> [WORK REQUEST]
Check each line of the records for "agent"; collect those that have it.

> [SOURCE DATA]
****************

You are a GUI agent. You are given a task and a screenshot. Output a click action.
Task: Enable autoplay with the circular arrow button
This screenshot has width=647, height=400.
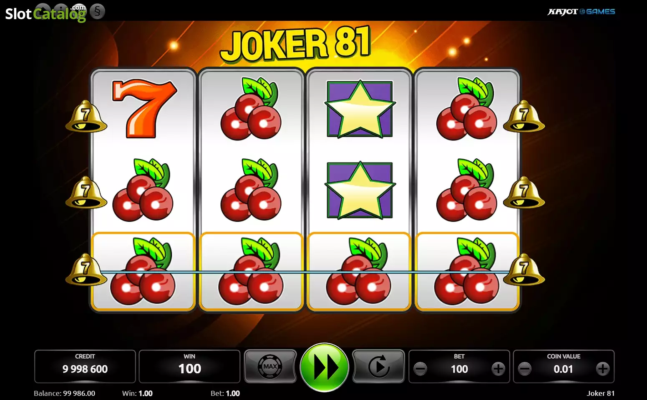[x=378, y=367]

****************

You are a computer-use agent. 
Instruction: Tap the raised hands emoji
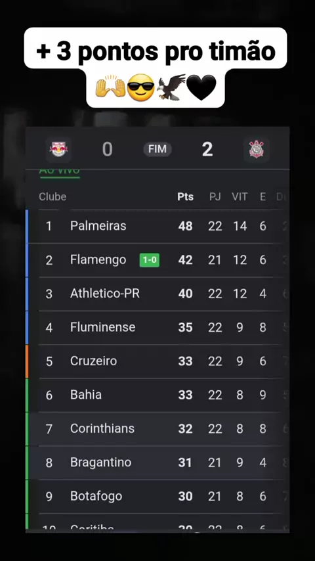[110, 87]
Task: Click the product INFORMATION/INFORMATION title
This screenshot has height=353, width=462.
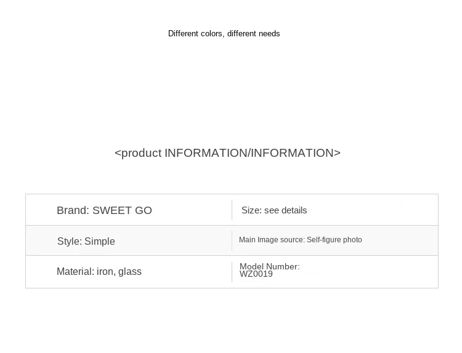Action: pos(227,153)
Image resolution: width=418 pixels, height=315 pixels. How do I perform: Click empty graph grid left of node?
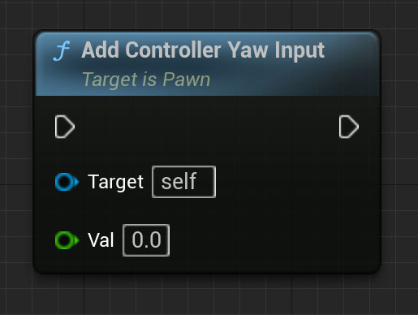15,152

****************

> [OUTPUT FOR THIS EXERCISE]
You are a GUI agent. You are given a task and a screenshot. Output a click action.
You are a computer-use agent. 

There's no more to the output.